I did my SEN governor duty today and spent the morning in the Learning Support department. They have recently bought a new program for helping children who have difficulties with reading, or with literacy generally. This one. It’s very good and has engaged the pupils’ interest. There is plenty of supplementary work as well as what they do on the computer – there were two boys reading a book about POW camp escapes afterwards and, with the teaching assistant, we all talked about it with interest. All the pupils doing the program have increased their reading and spelling scores; one lad’s spelling age has gone up by 2 years in a matter of weeks!

Afterwards, I had lunch at school and stayed for a meeting, which led to another one, and we finally rolled out at 6 o’clock. At least there had been buttered scones with cream and strawberries to keep our spirits up. The Sage, however, rather wondered what had happened to me and whether I was coming home at all.

This evening, I watched ‘The Lives of Others’, with Ulrich Mühe and Sebastian Koch. Mühe died not long after the film was completed; he was only 3 months older than me. Good film. I’m not too clever at watching films with subtitles as I find it hard not to read while I watch television, so I put it on the computer where I am more likely to concentrate.

A friend phoned a while ago, asking to come and stay tomorrow night, which will be a pleasure. She’s giving a friend, over from California to visit her elderly mother, a lift to Lowestoft and she’ll come on over here after that.

I’m dismayed that I was stupid enough not to buy a ticket for me when I bought Ro’s for the Latitude festival in July. The splendid Okkervil River will be playing. Now the tickets are all sold out. Woe.

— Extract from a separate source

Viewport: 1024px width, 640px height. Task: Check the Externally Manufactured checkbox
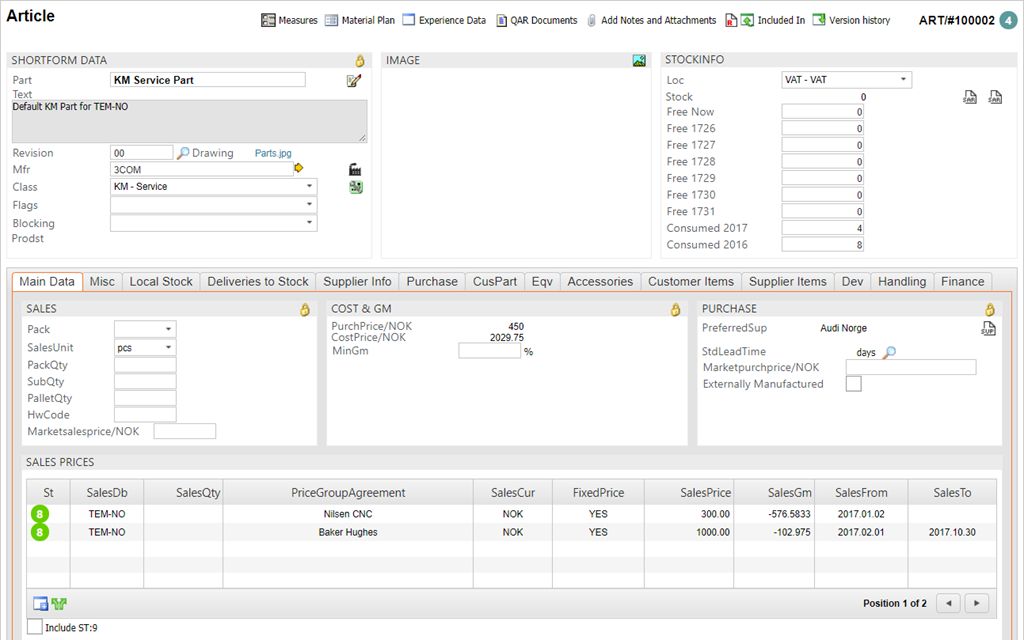(x=853, y=384)
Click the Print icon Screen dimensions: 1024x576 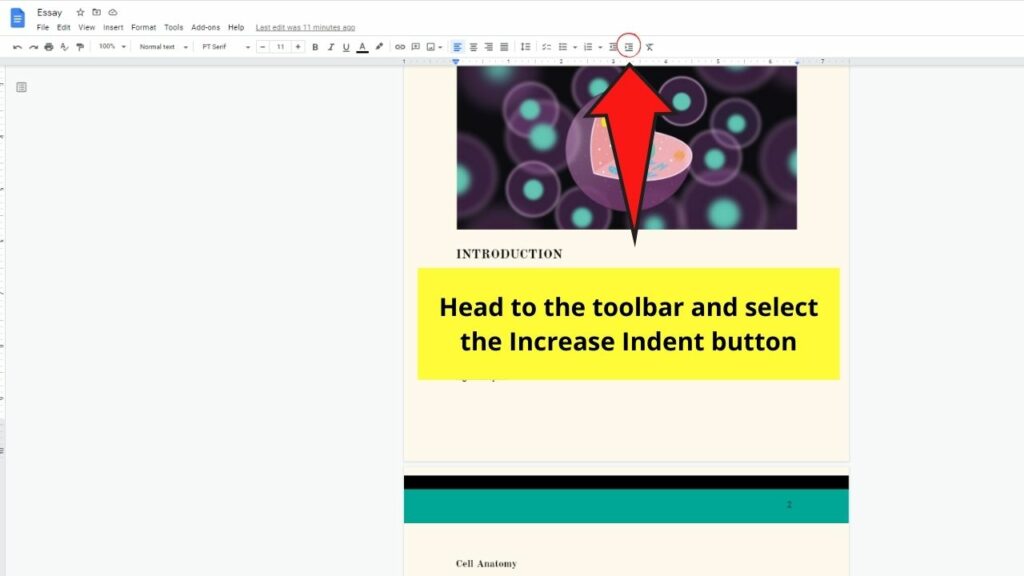(49, 46)
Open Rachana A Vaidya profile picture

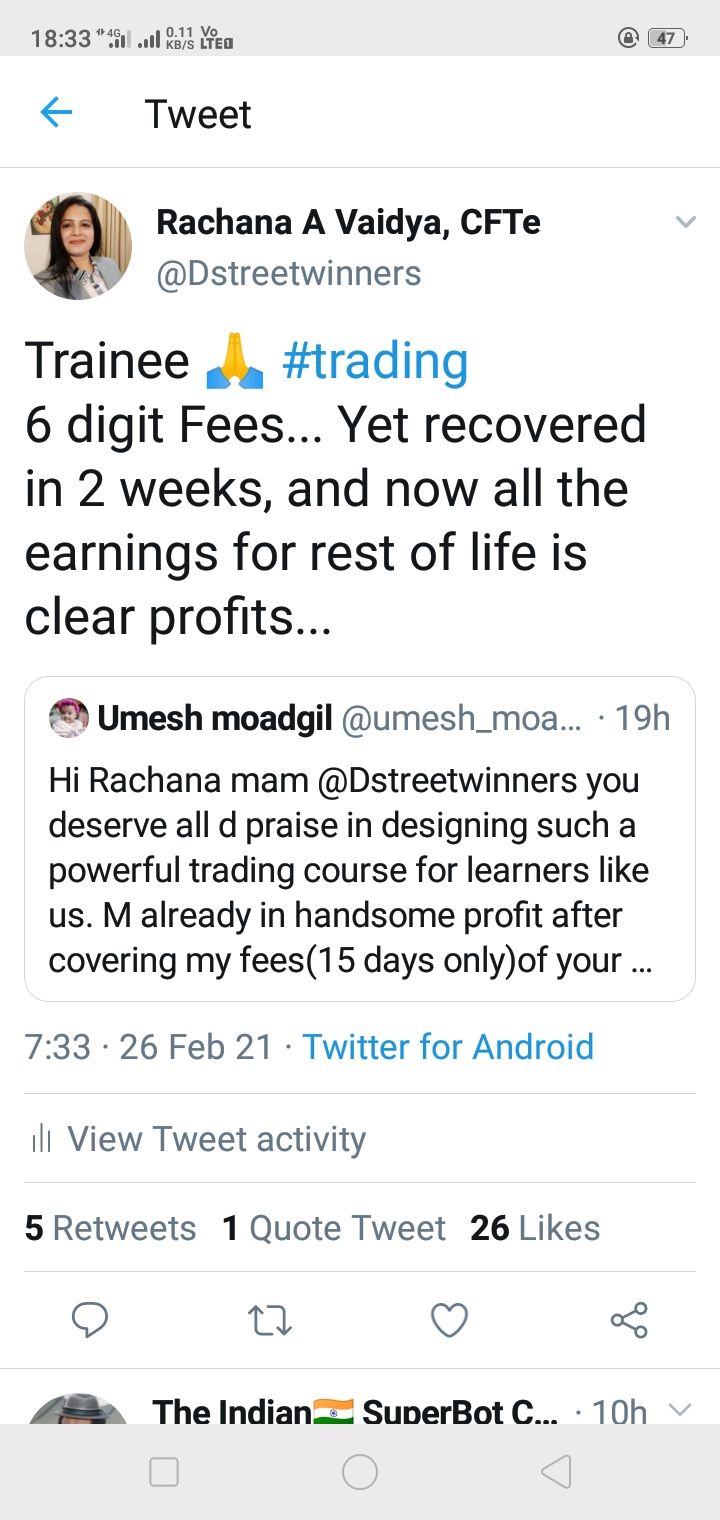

10 comments on “Ab scone ded?

  1. Id Entity

    ps You forgot to tell us about the Sage’s birthday present. And don’t you dare say it was a kiss…

    and pps Excellent title. Nearly as good as “Zoi?”. Need a bit more scone content tho

  2. PI

    Having a thick phase and scones, cream and strawbs were about the only names I recognised. OOOOh just got your pun. Clever girl!

  3. Z

    I bought him a barbecue (proper charcoal one of course) to go with the garden table and chairs the children gave us for our anniversary. That, I’m afraid, is the reason for the unsettled weather recently.

  4. Blue Witch

    Isn’t that Lexia programme horribly American? One of the forums I read was discussing it a while ago and the general impression wasn’t great. Or have the brought out a UK version now? It does have to be said that there is a dearth of different/age appropriate material for older pupils who still have reading and spelling difficulties…

  5. Z

    I don’t think they would have gone for something with American spellings. The pupils each listened with their own headphones – I can’t remember whether I heard the voice used or not. If I did, it was English because I’d remember if it hadn’t been. Not that the students would have cared if there had been an American accent.

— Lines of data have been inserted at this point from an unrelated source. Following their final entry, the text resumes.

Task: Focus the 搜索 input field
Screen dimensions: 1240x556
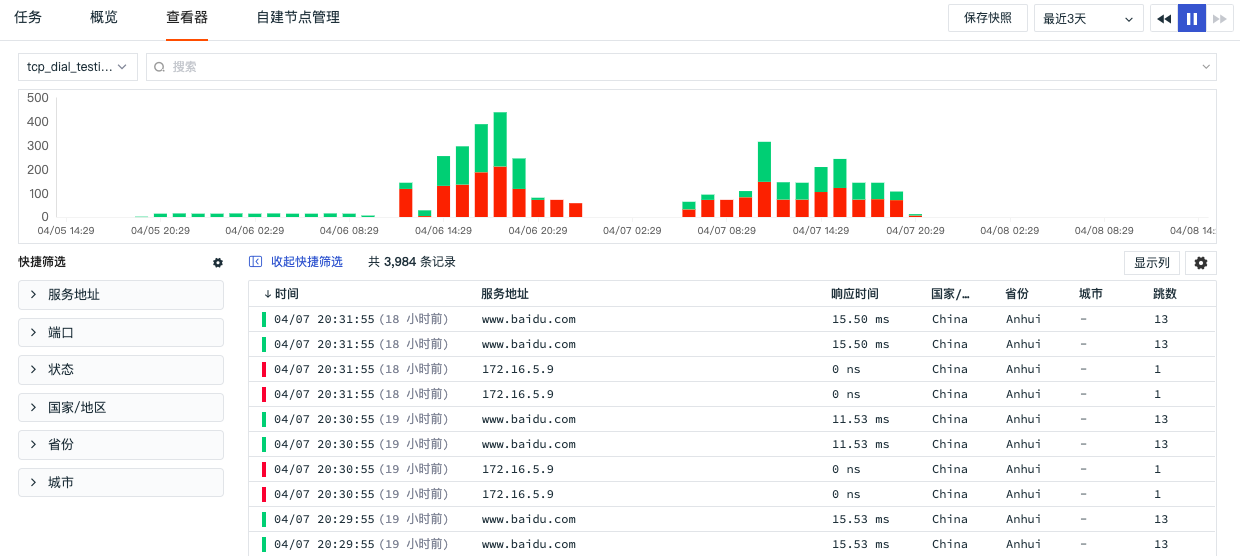Action: coord(680,67)
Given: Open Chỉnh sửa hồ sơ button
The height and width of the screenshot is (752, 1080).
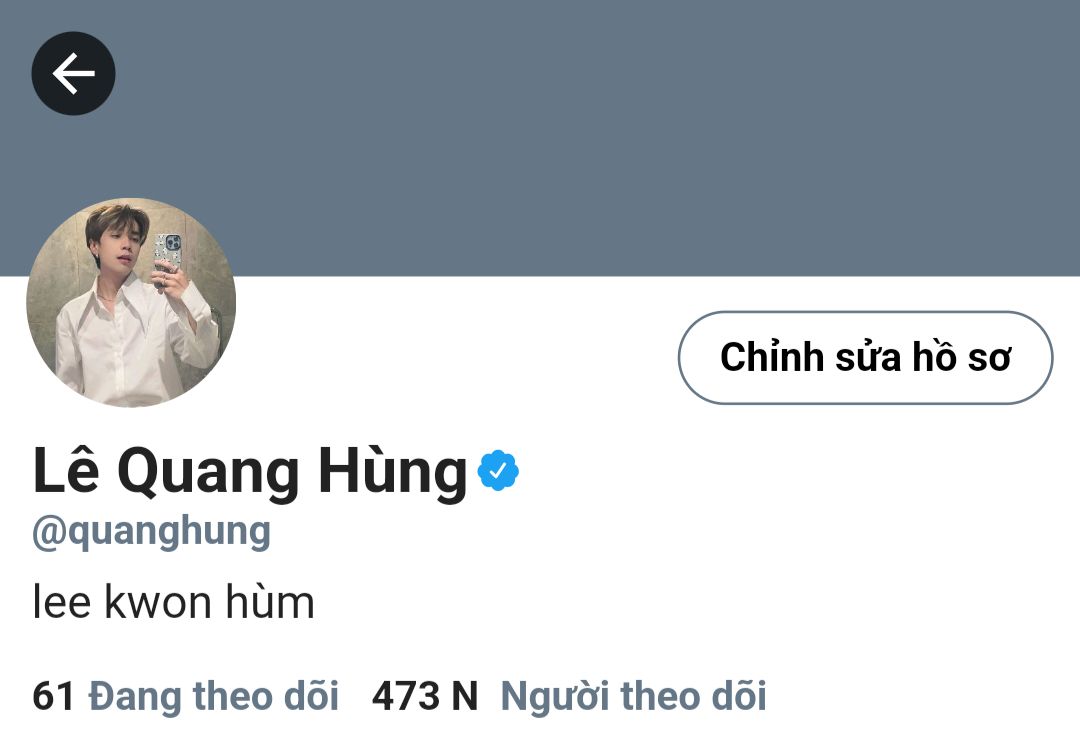Looking at the screenshot, I should pyautogui.click(x=865, y=357).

    Having seen the graphs of their progress, I was impressed. I asked if the effects were noticeable in their usual classwork, and was told that they are – they do supplementary writing and reading to ensure that they don’t only spell properly on the computer. The reading books are carefully chosen – non-fiction and interesting but suitable for slow readers. It’s early days yet, but results are promising.

  6. Gordie

    I need to work on my abs. The prospect of doing it by eating scones is very appealing.

    Barbecues are nature’s way of reminding you how lucky you are not to live in Australia.

  7. Z

    It’s right to have reminders of what it was like to live behind the Iron Curtain. People drift complacently towards the state interfering in our business and it’s dangerous. It’s also good to be reminded that independent human spirit still fights back, however fearful one is of the consequences.